Contributions to enhance the usability and functionality of this dataset are always welcomed. If you're interested in contributing, feel free to fork this repository, make your changes, and then submit a pull request. For significant changes, please first open an issue to discuss the proposed alterations.
For any questions or concerns regarding this dataset, please feel free to reach out to us (seongsu@kaist.ac.kr or kyungdaeun@kaist.ac.kr). We appreciate your interest and are eager to assist.

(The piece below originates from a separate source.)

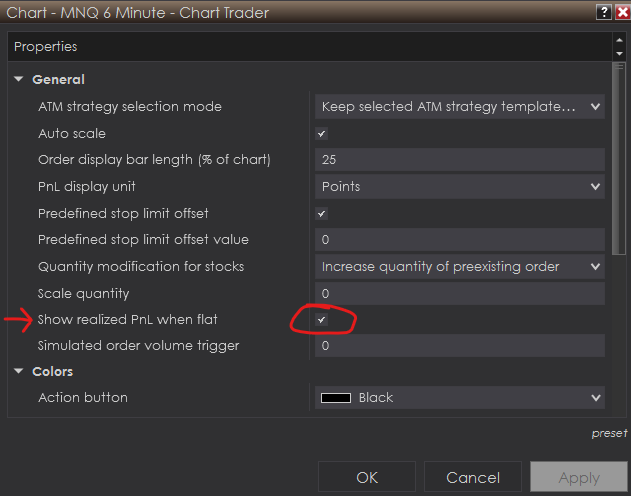Disable Predefined stop limit offset checkbox
Screen dimensions: 631x496
click(x=322, y=213)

More details will be provided soon.
When you use the EHRXQA dataset, we would appreciate it if you cite the following:
@article{bae2023ehrxqa,
title={EHRXQA: A Multi-Modal Question Answering Dataset for Electronic Health Records with Chest X-ray Images},
author={Bae, Seongsu and Kyung, Daeun and Ryu, Jaehee and Cho, Eunbyeol and Lee, Gyubok and Kweon, Sunjun and Oh, Jungwoo and Ji, Lei and Chang, Eric I and Kim, Tackeun and others},
journal={arXiv preprint arXiv:2310.18652},
year={2023}
}
The code in this repository is provided under the terms of the MIT License. The final output of the dataset created using this code, the EHRXQA, is subject to the terms and conditions of the original datasets from Physionet: MIMIC-CXR-JPG License, Chest ImaGenome License, and MIMIC-IV License.